Heroism, in Sema’s case, was not a single act of battlefield courage but the daily decision to return to the training ground despite pain, doubt and public scepticism. It is in this light that his AVSM matters.
Military honours are symbols as much as rewards. By conferring one of its highest peacetime decorations upon a Paralympian, the Indian Army has expanded the very meaning of distinguished service. It has sent out a clear message that service need not end with injury, nor is excellence confined to the battlefield. The award means that rehabilitation itself can become a continuation of duty, carrying the nation’s colours into arenas where victory is measured by other means rather than military objectives.

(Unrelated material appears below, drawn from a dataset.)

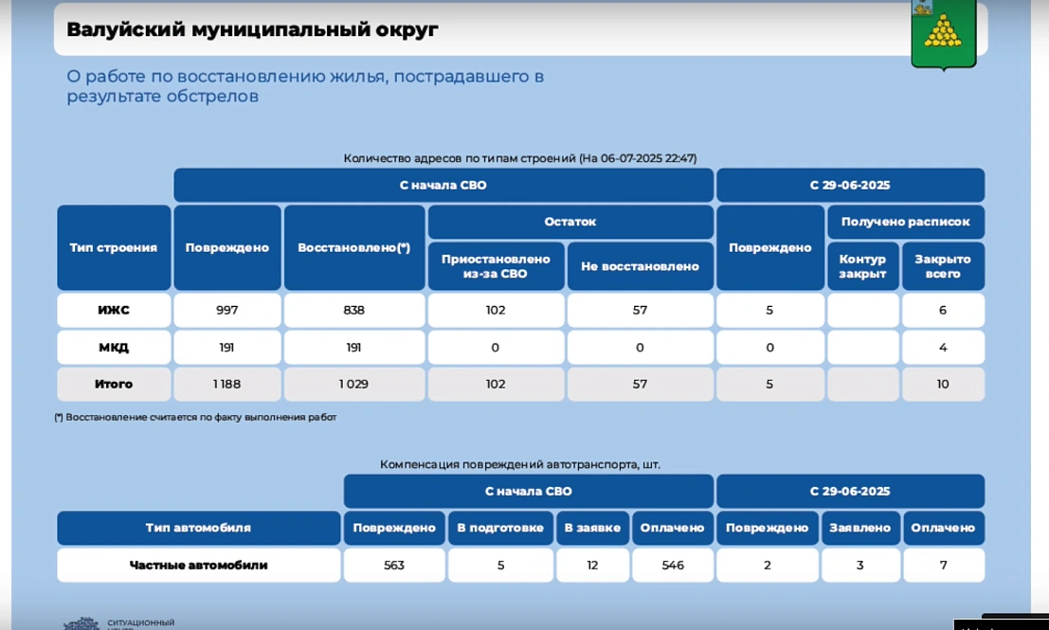The image size is (1049, 630).
Task: Click the Контур закрыт column header
Action: (x=862, y=266)
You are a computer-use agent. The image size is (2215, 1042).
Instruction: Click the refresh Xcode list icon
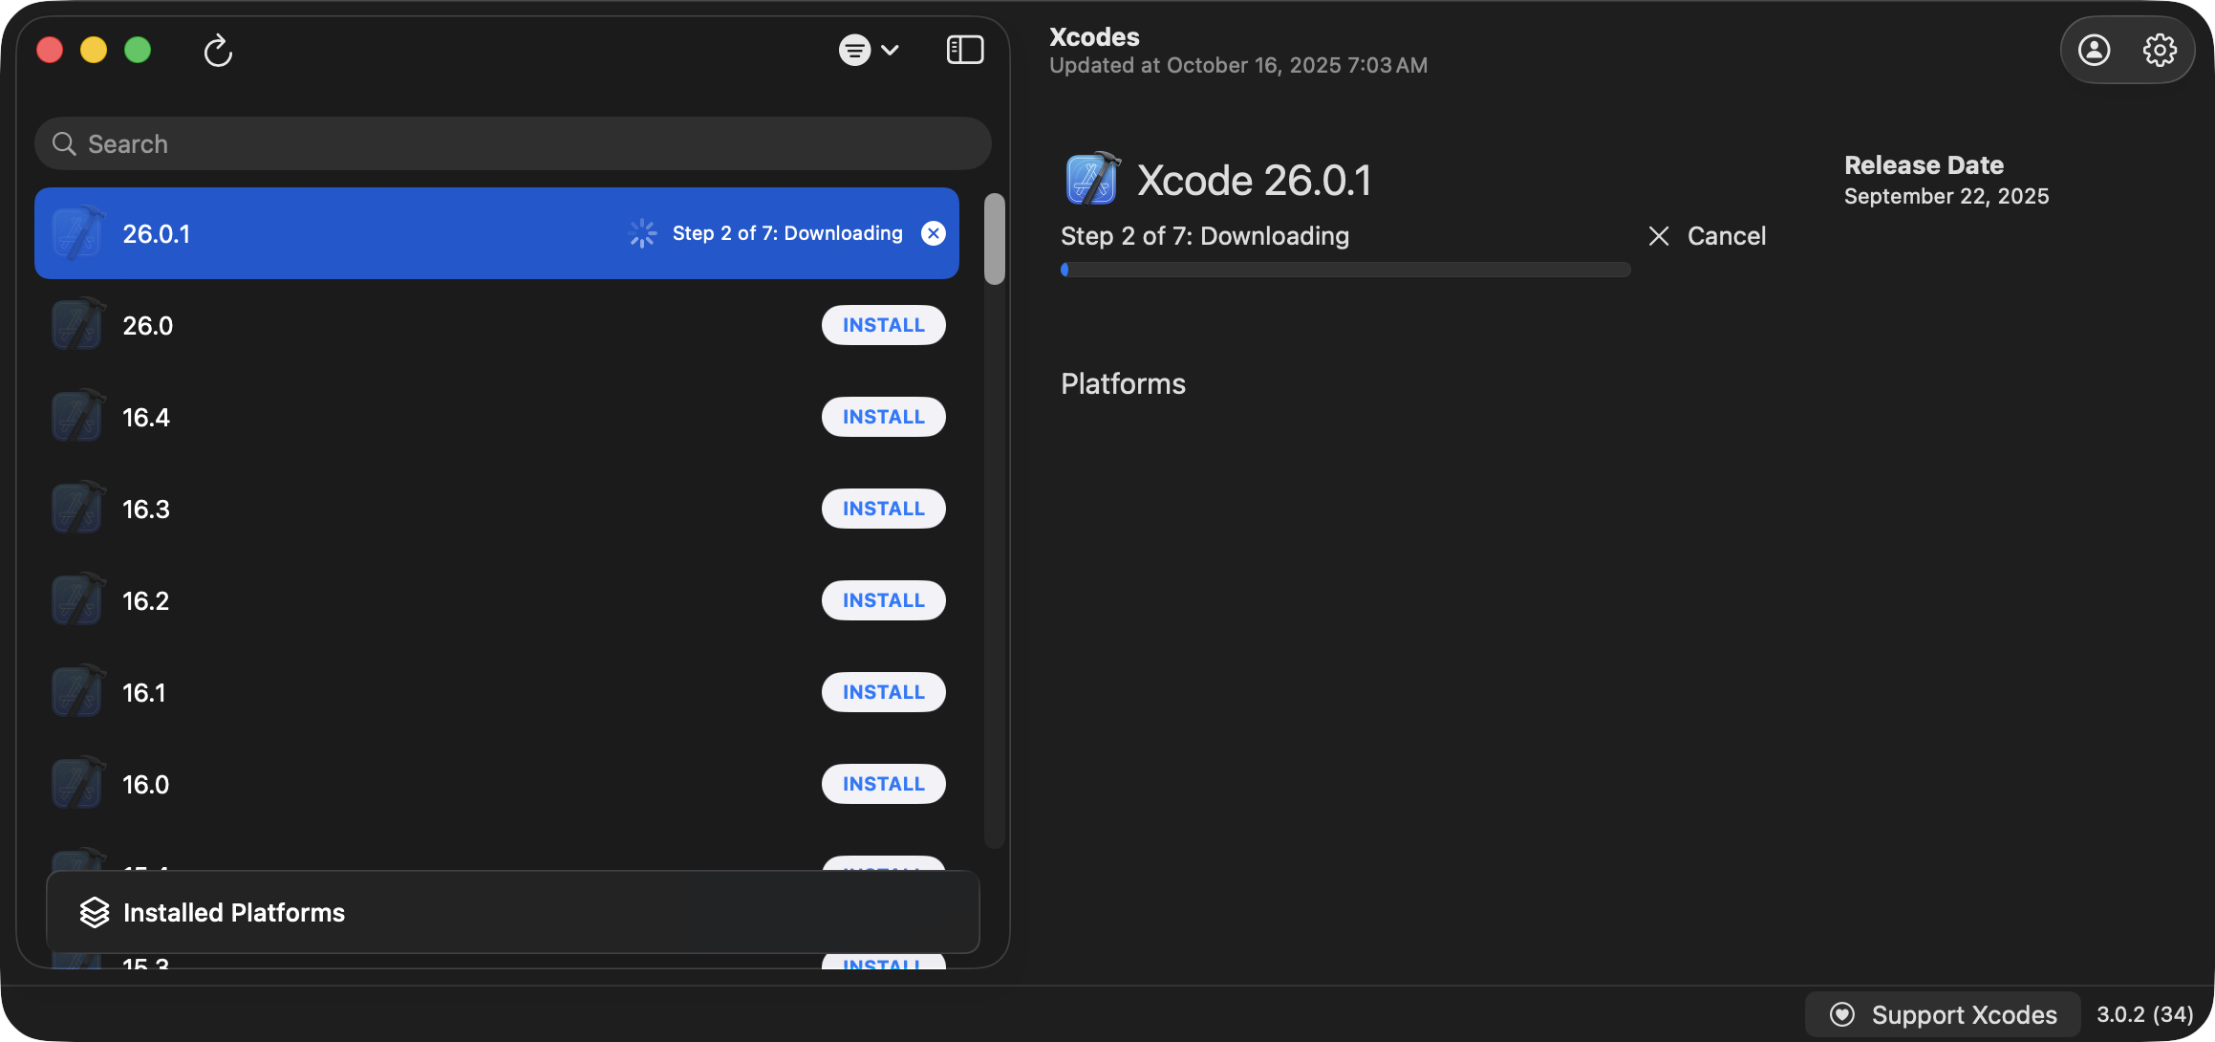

India’s Paralympic movement has undergone a quiet revolution over the past decade. From being an afterthought in sporting administration, para-athletes have increasingly become some of India's most dependable medal winners. Improved coaching, specialised training centres and greater public recognition have begun to replace the charity-driven approach that long characterised disability sport. Yet the ecosystem remains uneven, dependent upon a handful of institutions, most notably the armed forces, that possess the resources to identify and nurture talent.
Sema illustrates what becomes possible when those resources are matched by individual determination. His career suggests that disability need not diminish excellence; when properly supported, it can redefine it. His rise carries particular significance for India’s volatile north-east region.
Nagaland has produced soldiers of distinction for generations, but international sporting icons have been comparatively rare. Messages of congratulations from political leaders captured a wider sentiment that Sema had ventured into “uncharted territory” by creating possibilities that scarcely existed before.
By becoming the first Paralympian to receive the AVSM, Sema has expanded the meaning of military service and reinforced the idea that resilience deserves recognition no less than sacrifice. For a country only beginning to take Paralympic sport seriously, that may be the longest throw of all.